“The loss of the Thresher led to the creation of the Submarine Safety and Quality Assurance (SUBSAFE) program, and no SUBSAFE-certified submarine has been lost since the enactment of the program.”[1]
Today the U.S. Navy is embarking on the digitization of our forces. We are connecting our forces in ways never imagined. We are creating program integration offices, cognizant authorities to digitalize their portfolios and connect to the greater naval forces. Digitization is the Navy’s 21st-century evolutionary pivot, the scale and technical challenges akin to the nuclearization of the Navy. It is an imperative to learn from our past and tragedies like the Thresher submarine disaster and subsequent implementation of the SUBSAFE program to inform the digital transformation. Failing to abide these lessons in the information domain will unhinge consequences that will not be contained to a single vessel; rather, they will present a loss of such strategic and national consequence that may be unrecoverable. The intent of this paper is to draw out lessons learned from Thresher and to evoke the details of how Admiral Rickover developed SUBSAFE and to apply them to today’s digital transformation.
“The Devil is in the details, but so is Salvation.”[2]
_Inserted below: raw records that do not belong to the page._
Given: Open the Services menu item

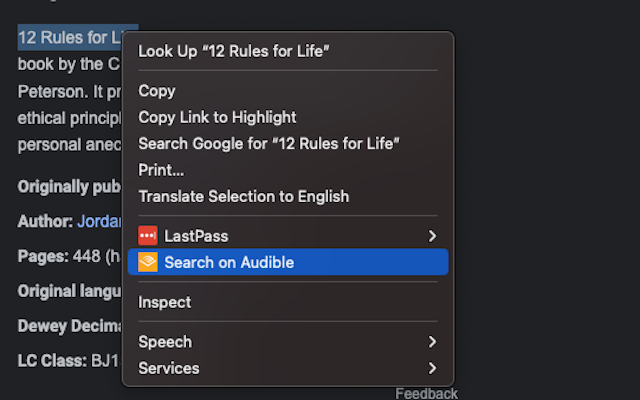Looking at the screenshot, I should point(288,368).
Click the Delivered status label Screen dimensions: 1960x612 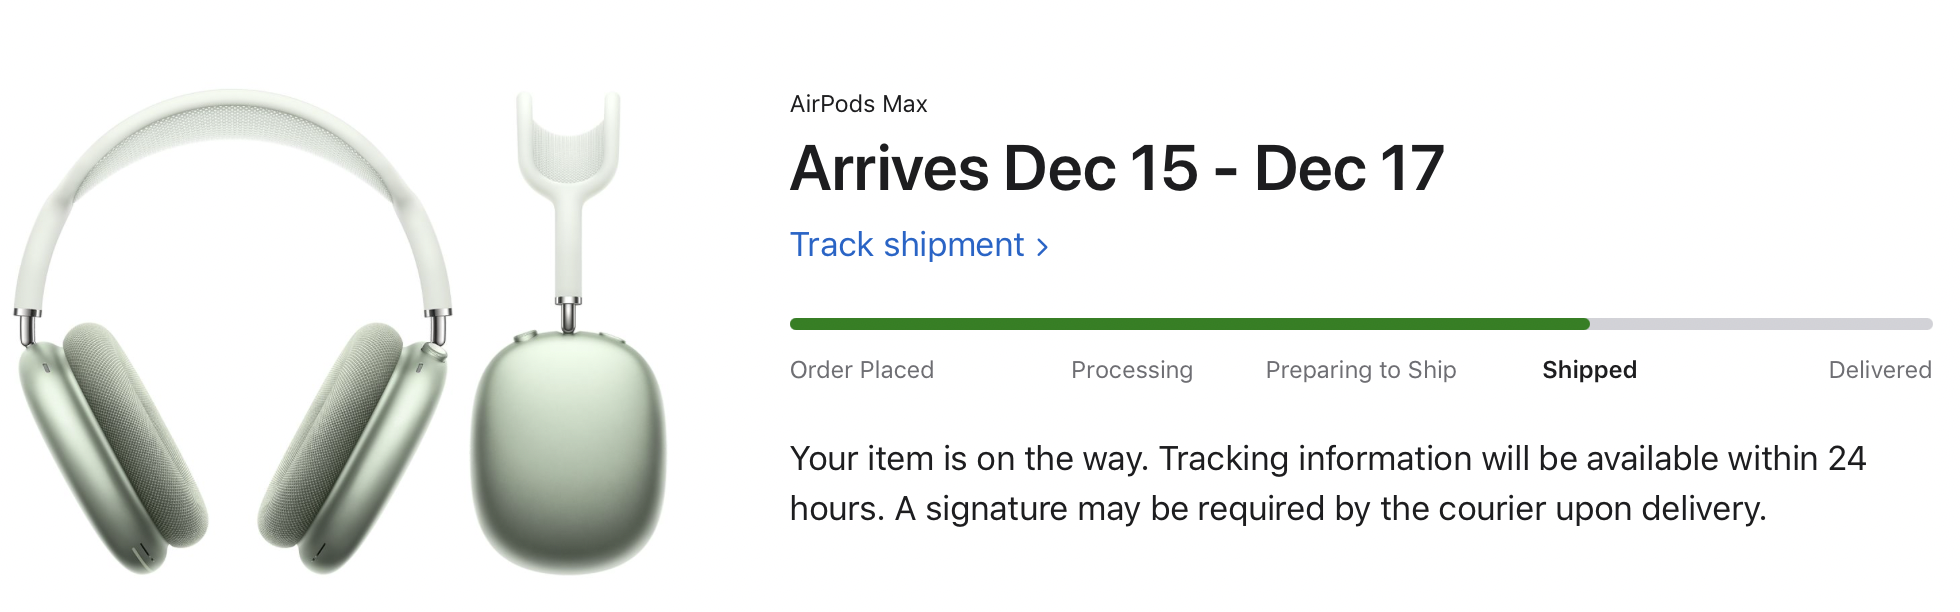pyautogui.click(x=1879, y=370)
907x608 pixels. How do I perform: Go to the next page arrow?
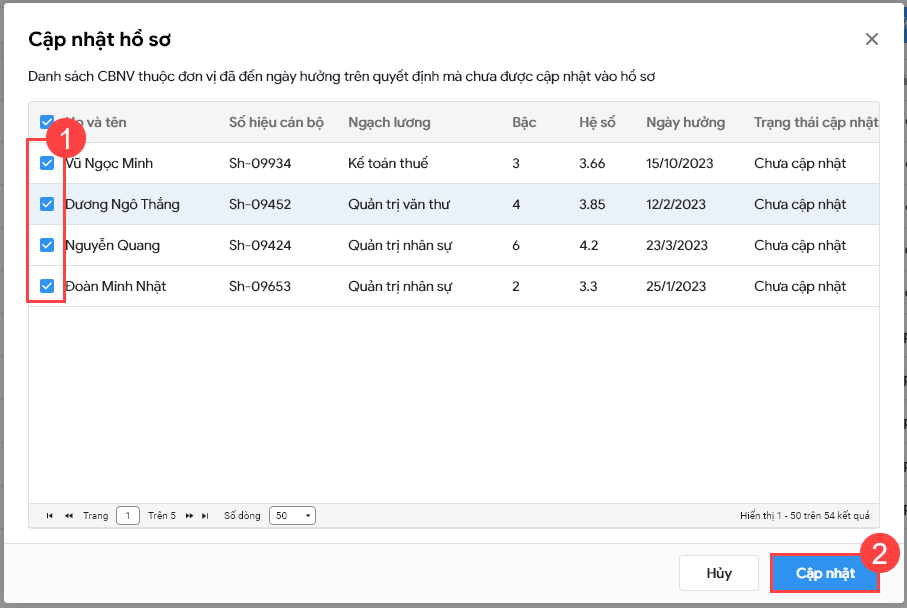pyautogui.click(x=189, y=516)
On 10 April 1963, the USS Thresher (SSN-593) sank during deep-diving tests about 220 miles east of Boston, Massachusetts, killing all 129 crew and shipyard personnel aboard in the deadliest submarine disaster ever.[3] The Thresher disaster was a crystallizing moment for the nation, the Navy, the newly established nuclear power community, and for the individual at the center of nuclear power, Admiral Hyman Rickover.[4] In his address to industry following the incident, he stated that the causal factor for the Thresher loss was not due to the installation of the disruptive technology within the pressure water reactor (PWR), but due to a material failure of the systems that surrounded the PWR. The failure was analyzed to be that of a salt-water piping system joint that relied heavily on silver brazing instead of welding. Earlier tests using ultrasound equipment found potential problems with about 14 percent of the tested brazed joints, most of which were determined not to pose a risk significant enough to require a repair.[5] The standards for the metallurgy, design, industry, government, and inspection criteria were there, but not enforced. This deeply troubled Admiral Rickover.[6]
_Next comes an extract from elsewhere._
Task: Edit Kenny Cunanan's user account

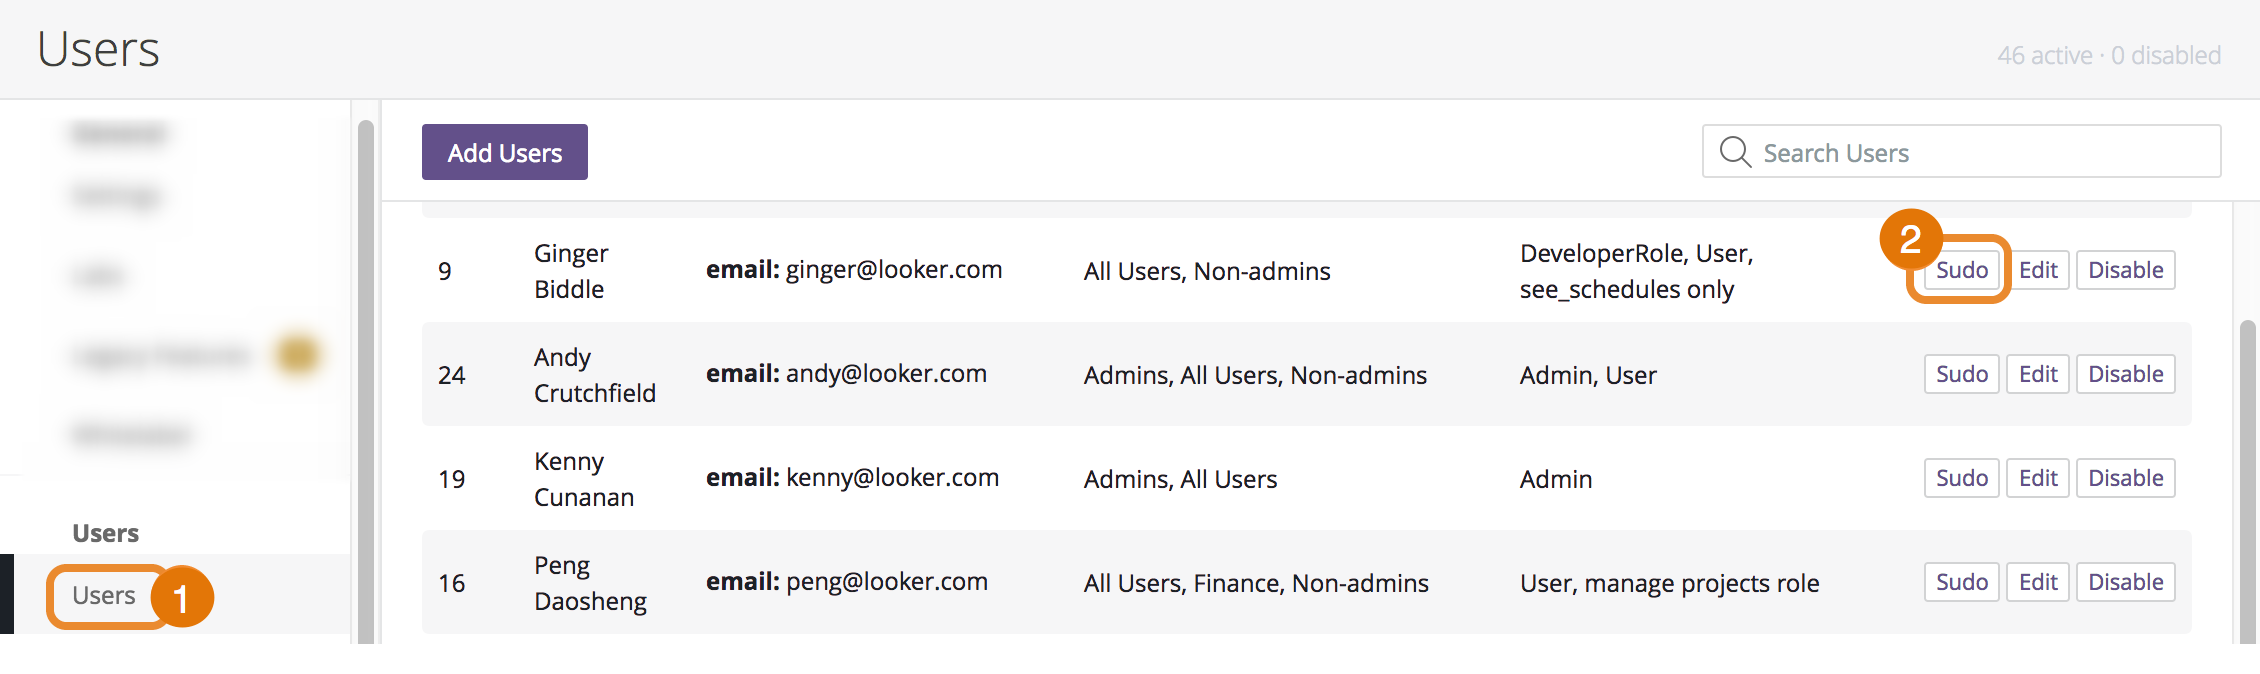Action: coord(2037,478)
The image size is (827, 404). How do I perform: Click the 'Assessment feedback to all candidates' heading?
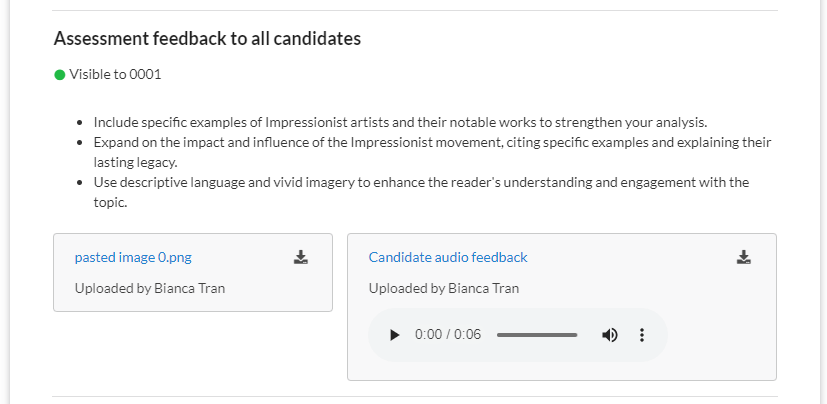point(207,39)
After Thresher and during the establishment the SUBSAFE program in 1963, Admiral Rickover emphasized to both industry and government that the PWR forced an increase to standards, and those new standards must be relentlessly enforced.[7] Surrounding systems, pipes, valves, welds, metallurgy, manufacturing processes, workforce quality—all had to increase due to the PWR’s capabilities and demands on the submarine.[8] The PWR enabled deeper depths; longer durations under the surface; increased pressure on the electrical, hydromechanical, and all supporting systems. What troubled Admiral Rickover most was the Navy learned this lesson through unnecessary loss of life, which he viewed as completely preventable if the standards were maintained and upheld. Admiral Rickover would relentlessly hold all entities accountable to the standards, routinely checking his “pinks” (deficiencies on pink triplicate paper he carried with him at all times) and personally ensuring the technical solutions were closed and that the culture was adjusted to eliminate future errors. Admiral Rickover stated, “In my work I probably spend about 99 percent of my time on what others may call petty details.”[9]
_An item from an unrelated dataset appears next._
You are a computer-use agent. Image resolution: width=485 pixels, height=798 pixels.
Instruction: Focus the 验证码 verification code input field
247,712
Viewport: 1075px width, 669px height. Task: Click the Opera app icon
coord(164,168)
Before nuclear powered submarines like the Thresher, submarines were dirty and foul-smelling places to work due to the presence of diesel engines operating underwater. The machinist mates were often the subject of intra-service puns and jokes about grease and dirt. The overall workplace hygiene of a submarine was lax (compared to other communities) and most accepted that things leaked. It was noisy, dirty, dank and required near constant tinkering to make the submarine work. In stark contrast, the Thresher was quiet and pristine. Her crew were the most elite sailors and officers, with advanced degrees and extensive schooling. The plant was not greasy and dirty, and instead of large wrenches to keep operating, the Thresher required persistent detailed attentiveness to gauges, often coupled with calculations to determine PWR operations. Fixing the Thresher was complex, deliberate, and methodical compared to the diesel patchwork, undocumented, and tribal procedures. The cultural change was stark. Admiral Rickover drove the change in culture, at personal levels through his legendary interview process and hands on approach. The lesson is that the change in technical standards drove a commensurate cultural change and required resolute leadership to eliminate error and provide assurance.
“Success teaches us nothing; only failure teaches.”[10]
The lesson today is that our new technologies, the way we intend to operate them and fight an interconnected war, are collectively and individually devalued or even worthless if we do not surround them with standards to protect them. In 2020 the equivalent PWR is not a singular piece of equipment or capability; it is the connectedness of our forces which reside in information. The Navy’s 21st-century power nexus is digitization, which must be protected at the same level of paranoid persistence that Admiral Rickover protected the nuclear Navy.
Fundamentally there are two types of problems: technical problems, which have technical solutions; and cultural problems. Which require leadership solutions. The Thresher tragedy drove Admiral Rickover to double down on solving the technical challenges of increasing standards and to follow through with steadfast leadership to culturally redefine the subsurface Navy.
Technical Challenges
The technical challenges to protecting information are well understood, but not uniformly enforced. Physical security standards for buildings, spaces, access control systems, and alarms are all well documented and relatively simple to execute. Recent natural disasters, renovation projects, and new construction offer opportunity to re-build at the highest standards. We must not allow ourselves to view security as a “bill” that reduces our buying power, rather it is an investment that assures the viability of our future forces.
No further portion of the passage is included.